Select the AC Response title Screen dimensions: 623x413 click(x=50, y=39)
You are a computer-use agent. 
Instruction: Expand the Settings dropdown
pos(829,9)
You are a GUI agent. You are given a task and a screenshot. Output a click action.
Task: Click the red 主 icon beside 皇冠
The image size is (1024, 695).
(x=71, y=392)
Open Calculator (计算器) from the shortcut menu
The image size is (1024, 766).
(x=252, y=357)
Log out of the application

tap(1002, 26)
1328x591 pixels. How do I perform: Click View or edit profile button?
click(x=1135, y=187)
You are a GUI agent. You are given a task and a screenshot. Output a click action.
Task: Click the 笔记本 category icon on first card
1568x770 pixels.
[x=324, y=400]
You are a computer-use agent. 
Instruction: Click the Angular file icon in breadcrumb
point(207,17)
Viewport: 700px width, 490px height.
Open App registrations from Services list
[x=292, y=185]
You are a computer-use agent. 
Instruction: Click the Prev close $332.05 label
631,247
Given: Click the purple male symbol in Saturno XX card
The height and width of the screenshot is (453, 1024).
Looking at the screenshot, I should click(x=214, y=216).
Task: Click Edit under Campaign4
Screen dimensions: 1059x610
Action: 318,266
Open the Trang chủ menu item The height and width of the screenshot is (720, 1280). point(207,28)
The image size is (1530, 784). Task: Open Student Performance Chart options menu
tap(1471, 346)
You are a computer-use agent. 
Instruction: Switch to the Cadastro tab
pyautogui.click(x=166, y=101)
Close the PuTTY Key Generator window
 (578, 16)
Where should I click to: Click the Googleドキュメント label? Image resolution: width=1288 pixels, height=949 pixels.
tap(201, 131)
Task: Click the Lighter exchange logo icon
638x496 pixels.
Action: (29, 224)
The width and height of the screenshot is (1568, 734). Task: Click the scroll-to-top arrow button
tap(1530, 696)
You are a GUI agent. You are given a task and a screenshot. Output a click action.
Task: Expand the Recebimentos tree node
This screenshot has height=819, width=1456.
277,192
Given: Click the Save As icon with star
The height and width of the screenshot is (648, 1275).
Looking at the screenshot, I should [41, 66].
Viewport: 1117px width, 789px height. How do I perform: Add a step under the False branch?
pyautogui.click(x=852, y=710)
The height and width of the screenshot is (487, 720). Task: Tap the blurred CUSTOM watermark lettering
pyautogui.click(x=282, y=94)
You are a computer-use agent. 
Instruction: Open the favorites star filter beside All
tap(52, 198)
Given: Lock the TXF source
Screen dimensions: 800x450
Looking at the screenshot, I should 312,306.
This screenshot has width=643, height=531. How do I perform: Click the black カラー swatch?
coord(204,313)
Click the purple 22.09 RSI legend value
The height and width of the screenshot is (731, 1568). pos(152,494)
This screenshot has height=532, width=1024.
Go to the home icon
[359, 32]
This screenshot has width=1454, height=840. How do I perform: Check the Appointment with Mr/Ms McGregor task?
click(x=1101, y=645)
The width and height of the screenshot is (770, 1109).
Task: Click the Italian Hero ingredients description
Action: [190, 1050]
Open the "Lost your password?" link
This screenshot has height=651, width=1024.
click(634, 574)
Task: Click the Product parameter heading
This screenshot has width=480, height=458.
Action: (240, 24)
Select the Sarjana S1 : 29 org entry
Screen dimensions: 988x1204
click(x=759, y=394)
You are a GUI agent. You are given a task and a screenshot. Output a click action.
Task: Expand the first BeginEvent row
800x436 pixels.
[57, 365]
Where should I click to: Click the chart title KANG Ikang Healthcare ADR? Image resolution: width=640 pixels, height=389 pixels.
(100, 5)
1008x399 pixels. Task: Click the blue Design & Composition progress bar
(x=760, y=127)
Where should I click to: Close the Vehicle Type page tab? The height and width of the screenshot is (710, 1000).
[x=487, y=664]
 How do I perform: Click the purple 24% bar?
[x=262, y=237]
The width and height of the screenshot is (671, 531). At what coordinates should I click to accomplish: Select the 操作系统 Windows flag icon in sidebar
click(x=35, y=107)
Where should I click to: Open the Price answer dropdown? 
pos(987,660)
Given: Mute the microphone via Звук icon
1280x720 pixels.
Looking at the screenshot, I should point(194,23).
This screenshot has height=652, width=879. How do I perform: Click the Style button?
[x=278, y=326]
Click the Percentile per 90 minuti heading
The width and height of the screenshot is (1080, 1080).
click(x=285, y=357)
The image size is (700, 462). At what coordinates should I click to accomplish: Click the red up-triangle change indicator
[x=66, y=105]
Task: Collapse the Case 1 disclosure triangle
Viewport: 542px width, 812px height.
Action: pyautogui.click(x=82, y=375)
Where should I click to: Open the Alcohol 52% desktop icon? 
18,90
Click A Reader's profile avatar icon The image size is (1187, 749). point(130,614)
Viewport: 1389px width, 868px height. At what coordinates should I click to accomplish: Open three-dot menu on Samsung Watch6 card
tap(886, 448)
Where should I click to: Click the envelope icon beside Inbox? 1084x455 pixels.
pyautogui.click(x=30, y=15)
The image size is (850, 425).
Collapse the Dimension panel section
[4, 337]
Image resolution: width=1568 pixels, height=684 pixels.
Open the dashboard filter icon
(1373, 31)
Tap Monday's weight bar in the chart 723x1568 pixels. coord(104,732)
========
**WORK ORDER**
The word "heading" occurs on some lines of the data. Give the number of those lines only.

**YOUR SOLUTION**
2